Payback is the third reason for a company to spend money after COGS and Operations. I don’t mean payback as in sending some goon out to break a bunch of kneecaps. Payback is what I’m calling the money you use to pay back lenders and investors who gave you cash to get the business going. If it’s a loan, the payments are usually figured as overhead, because you have to pay them every month. If investors contributed the funds, payback is usually figured as a dividend, or share of profits or maybe return on investment. It’s not usually figured all in one place, after COGS and Operations. And that accounting methodology has made it harder than it should be for entrepreneurs to raise financing. Let me explain.

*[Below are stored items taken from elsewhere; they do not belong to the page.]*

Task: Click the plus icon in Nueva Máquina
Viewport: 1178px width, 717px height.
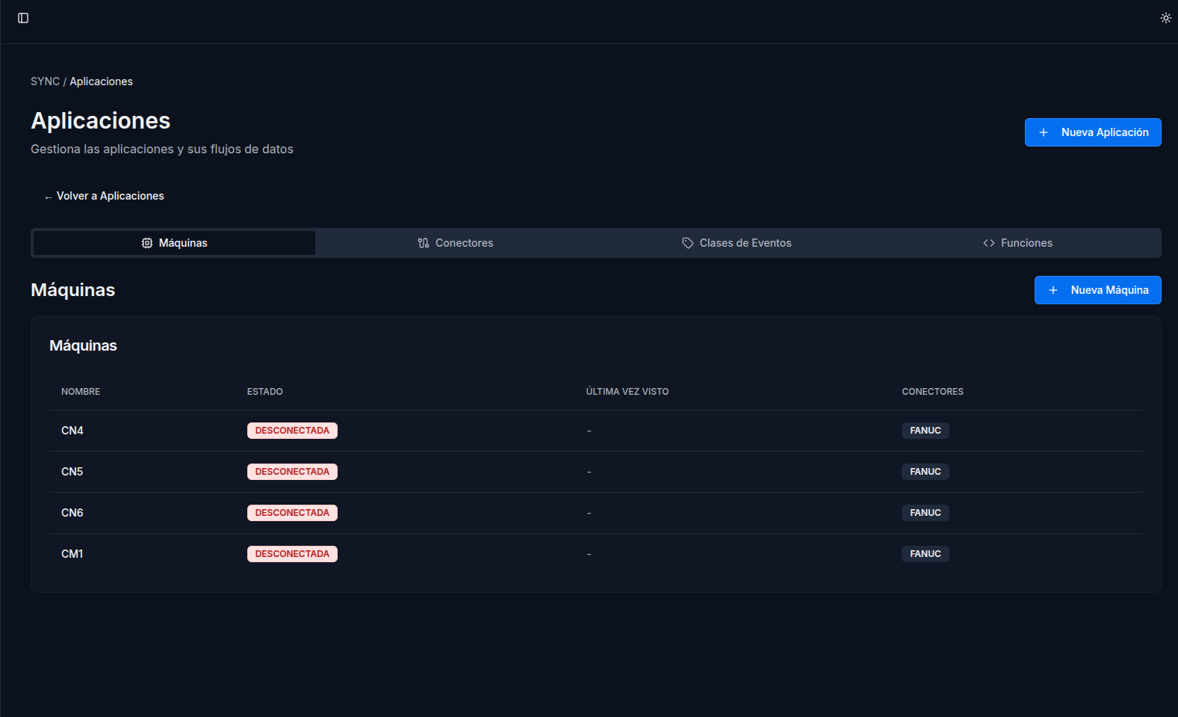Action: (x=1053, y=290)
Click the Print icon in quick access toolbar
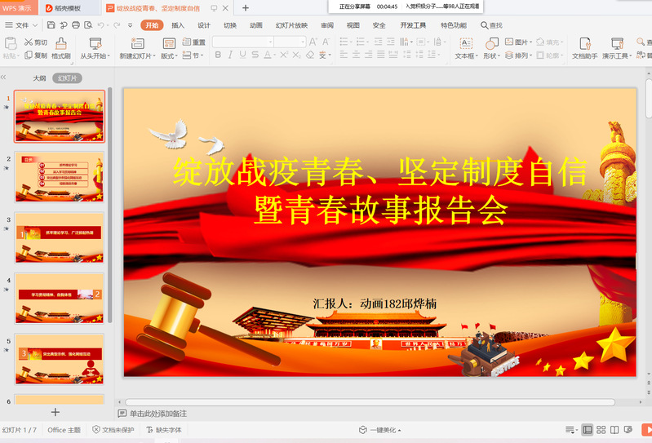Screen dimensions: 652x443 (76, 25)
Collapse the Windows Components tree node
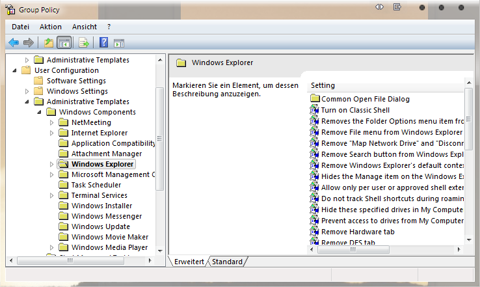 click(40, 112)
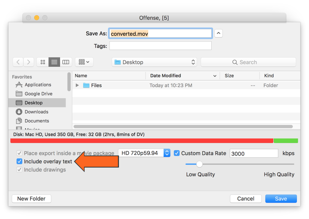Open the Desktop location dropdown

(154, 62)
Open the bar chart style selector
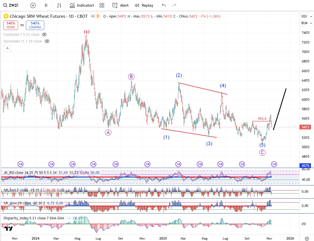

Entrepreneurs tend to focus on potential (size of the market) and cash flow (making it through the month paying all the bills). Investors and lenders know that after paying all the bills there has to be something left over to pay back their investment and make a profit on it. Sure they want to see potential, but they also want to know how long it will take before there’s enought money to pay them back without hurting the operations. And they want to see that the risks of them never getting paid back have been minimized. So if you want to raise funds, be prepared to show how you’ll pay back your investors from cash flow, and when. Thinking about it as a separate category makes this easier to show.

Tech bubbles happen when investors too, forget about this and figure they’ll get paid back by selling the company to GOOGLE for $25million. But I digress.

I suggest that when you do cash flow projections you separate all the people you’ll pay into groups. Put the payments for COGs in one group, the payments for operations in the second group and the payements to payback in the third. This should show you and investors how much cash will be available to return their contribution, and when.

Takeaways:

  • Use a separate category to show how you’ll have money to pay back your loans and investors without hurting the cash you need for COGS or Operations.